REQUIREMENT
Reproduce verbatim the lines of the data below from the line with "Click small reply" to the line with "pyautogui.click(x=364, y=888)", inclusive of both.

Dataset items
━━━━━━━━
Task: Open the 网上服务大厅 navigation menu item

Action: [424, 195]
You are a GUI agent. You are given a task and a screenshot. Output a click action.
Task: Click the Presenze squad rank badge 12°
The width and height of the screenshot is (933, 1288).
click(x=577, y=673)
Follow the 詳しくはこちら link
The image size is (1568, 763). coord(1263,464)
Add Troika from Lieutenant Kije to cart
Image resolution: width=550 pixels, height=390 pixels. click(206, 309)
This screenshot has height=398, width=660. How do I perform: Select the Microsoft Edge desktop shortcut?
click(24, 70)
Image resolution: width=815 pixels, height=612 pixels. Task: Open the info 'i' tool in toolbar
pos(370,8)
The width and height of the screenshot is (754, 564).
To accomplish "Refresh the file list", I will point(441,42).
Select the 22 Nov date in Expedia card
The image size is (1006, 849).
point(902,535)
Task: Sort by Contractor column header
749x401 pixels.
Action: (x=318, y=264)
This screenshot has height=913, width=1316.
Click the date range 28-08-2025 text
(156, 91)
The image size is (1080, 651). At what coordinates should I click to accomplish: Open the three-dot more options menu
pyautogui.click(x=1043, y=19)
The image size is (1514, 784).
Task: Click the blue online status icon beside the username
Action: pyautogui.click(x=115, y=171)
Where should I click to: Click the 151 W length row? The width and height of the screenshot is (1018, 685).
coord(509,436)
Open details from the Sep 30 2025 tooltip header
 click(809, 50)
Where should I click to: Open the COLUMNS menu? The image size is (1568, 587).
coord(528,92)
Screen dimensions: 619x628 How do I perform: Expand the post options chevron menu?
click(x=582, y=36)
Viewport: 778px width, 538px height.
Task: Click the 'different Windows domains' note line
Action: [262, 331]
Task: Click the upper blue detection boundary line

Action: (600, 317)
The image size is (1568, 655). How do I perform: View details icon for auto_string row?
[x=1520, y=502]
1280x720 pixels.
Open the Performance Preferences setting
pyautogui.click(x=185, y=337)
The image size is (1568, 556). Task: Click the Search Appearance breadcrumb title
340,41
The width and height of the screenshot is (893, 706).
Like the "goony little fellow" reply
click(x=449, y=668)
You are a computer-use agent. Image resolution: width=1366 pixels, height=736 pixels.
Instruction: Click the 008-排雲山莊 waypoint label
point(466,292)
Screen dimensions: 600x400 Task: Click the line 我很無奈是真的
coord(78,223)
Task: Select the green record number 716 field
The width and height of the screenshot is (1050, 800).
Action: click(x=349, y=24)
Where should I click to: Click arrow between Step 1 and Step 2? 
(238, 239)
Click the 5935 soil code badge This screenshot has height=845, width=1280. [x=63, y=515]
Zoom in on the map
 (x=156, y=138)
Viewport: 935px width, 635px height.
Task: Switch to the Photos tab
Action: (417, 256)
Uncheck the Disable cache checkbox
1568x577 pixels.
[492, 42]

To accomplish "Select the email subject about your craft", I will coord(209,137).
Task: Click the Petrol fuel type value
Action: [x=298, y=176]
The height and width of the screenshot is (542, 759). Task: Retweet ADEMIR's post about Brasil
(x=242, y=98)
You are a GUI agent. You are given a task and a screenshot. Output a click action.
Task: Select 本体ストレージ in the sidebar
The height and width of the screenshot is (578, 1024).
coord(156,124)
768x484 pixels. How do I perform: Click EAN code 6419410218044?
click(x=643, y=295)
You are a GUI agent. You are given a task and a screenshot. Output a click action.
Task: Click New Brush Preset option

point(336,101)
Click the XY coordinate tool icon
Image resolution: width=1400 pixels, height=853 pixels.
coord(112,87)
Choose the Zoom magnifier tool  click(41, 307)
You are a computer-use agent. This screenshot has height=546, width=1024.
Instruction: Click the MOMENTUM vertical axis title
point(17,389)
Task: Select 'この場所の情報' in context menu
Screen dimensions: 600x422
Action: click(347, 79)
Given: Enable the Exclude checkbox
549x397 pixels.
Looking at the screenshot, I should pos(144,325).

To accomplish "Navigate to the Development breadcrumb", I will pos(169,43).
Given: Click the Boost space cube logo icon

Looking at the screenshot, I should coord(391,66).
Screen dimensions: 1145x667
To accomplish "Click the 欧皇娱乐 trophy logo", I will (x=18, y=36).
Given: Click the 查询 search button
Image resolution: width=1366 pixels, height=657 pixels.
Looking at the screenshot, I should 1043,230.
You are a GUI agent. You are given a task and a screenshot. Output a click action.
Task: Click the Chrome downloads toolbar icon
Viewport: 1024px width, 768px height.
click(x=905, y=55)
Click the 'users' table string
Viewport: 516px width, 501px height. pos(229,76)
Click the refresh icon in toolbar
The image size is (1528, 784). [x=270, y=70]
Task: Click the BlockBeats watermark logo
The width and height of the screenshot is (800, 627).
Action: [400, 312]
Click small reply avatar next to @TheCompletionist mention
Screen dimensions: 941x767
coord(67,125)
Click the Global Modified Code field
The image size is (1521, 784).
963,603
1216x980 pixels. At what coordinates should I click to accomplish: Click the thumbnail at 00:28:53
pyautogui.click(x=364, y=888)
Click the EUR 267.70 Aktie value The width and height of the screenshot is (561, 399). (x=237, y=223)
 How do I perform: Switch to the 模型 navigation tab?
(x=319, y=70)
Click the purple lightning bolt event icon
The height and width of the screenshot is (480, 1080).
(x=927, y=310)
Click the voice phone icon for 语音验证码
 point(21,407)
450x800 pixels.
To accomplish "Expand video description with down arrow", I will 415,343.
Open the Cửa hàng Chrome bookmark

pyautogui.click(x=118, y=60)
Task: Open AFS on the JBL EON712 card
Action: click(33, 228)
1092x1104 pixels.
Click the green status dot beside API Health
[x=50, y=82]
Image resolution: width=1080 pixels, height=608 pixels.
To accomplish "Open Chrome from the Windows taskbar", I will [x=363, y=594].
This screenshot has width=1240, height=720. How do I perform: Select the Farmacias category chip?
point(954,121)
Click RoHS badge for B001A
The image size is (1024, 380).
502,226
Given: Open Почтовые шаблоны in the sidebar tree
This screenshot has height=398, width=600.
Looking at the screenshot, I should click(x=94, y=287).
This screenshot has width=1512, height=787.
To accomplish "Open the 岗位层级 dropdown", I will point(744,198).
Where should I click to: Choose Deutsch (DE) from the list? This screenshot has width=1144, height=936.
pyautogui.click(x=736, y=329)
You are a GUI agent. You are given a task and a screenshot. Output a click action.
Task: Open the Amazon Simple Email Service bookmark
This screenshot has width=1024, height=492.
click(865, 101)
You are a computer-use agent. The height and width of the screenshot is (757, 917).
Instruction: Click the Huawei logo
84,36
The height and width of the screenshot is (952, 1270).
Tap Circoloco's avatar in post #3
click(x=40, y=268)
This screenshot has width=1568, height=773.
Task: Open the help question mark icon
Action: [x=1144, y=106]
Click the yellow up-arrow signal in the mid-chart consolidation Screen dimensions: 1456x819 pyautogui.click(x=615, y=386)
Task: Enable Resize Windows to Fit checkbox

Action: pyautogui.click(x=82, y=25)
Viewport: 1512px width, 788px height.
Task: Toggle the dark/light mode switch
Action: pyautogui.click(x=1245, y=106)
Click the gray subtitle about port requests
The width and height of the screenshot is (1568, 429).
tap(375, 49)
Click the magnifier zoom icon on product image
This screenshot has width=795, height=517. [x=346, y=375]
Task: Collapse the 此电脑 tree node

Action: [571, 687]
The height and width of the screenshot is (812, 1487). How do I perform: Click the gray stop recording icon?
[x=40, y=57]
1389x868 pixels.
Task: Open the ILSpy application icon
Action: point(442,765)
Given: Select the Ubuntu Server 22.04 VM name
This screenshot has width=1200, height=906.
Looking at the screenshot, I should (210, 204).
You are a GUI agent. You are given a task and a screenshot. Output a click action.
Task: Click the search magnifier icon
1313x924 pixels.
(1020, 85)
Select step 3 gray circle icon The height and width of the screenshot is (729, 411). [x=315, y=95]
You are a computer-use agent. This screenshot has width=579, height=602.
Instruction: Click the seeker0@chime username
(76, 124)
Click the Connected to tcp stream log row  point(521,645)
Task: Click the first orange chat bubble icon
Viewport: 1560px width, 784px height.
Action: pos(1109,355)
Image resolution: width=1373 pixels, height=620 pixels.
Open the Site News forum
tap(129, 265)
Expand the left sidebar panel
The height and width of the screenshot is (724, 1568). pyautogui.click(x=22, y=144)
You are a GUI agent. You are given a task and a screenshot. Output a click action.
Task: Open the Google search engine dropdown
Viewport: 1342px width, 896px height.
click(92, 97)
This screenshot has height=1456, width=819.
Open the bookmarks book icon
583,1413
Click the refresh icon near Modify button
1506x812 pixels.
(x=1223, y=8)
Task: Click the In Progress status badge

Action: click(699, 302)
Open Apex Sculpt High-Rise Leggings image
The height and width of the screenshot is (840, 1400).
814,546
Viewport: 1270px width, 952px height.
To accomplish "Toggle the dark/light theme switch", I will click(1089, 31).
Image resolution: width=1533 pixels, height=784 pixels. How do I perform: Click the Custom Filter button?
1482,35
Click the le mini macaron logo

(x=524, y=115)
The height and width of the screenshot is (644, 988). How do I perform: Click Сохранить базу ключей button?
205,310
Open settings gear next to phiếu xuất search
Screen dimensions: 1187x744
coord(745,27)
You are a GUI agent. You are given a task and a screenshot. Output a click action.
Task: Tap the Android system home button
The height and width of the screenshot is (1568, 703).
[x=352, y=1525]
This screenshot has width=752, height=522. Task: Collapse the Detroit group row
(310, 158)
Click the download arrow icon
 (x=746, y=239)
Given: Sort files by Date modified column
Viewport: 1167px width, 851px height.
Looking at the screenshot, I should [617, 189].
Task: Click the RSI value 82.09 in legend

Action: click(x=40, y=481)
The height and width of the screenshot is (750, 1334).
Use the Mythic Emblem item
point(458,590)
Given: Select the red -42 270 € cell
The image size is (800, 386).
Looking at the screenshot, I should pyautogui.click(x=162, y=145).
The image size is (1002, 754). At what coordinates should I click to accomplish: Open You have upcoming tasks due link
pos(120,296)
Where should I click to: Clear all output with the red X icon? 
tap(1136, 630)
━━━━━━━━
ANSWER
Click small reply avatar next to @TheCompletionist mention
Screen dimensions: 941x767
coord(67,125)
Click the Global Modified Code field
The image size is (1521, 784).
963,603
1216x980 pixels. At what coordinates should I click to accomplish: Click the thumbnail at 00:28:53
pyautogui.click(x=364, y=888)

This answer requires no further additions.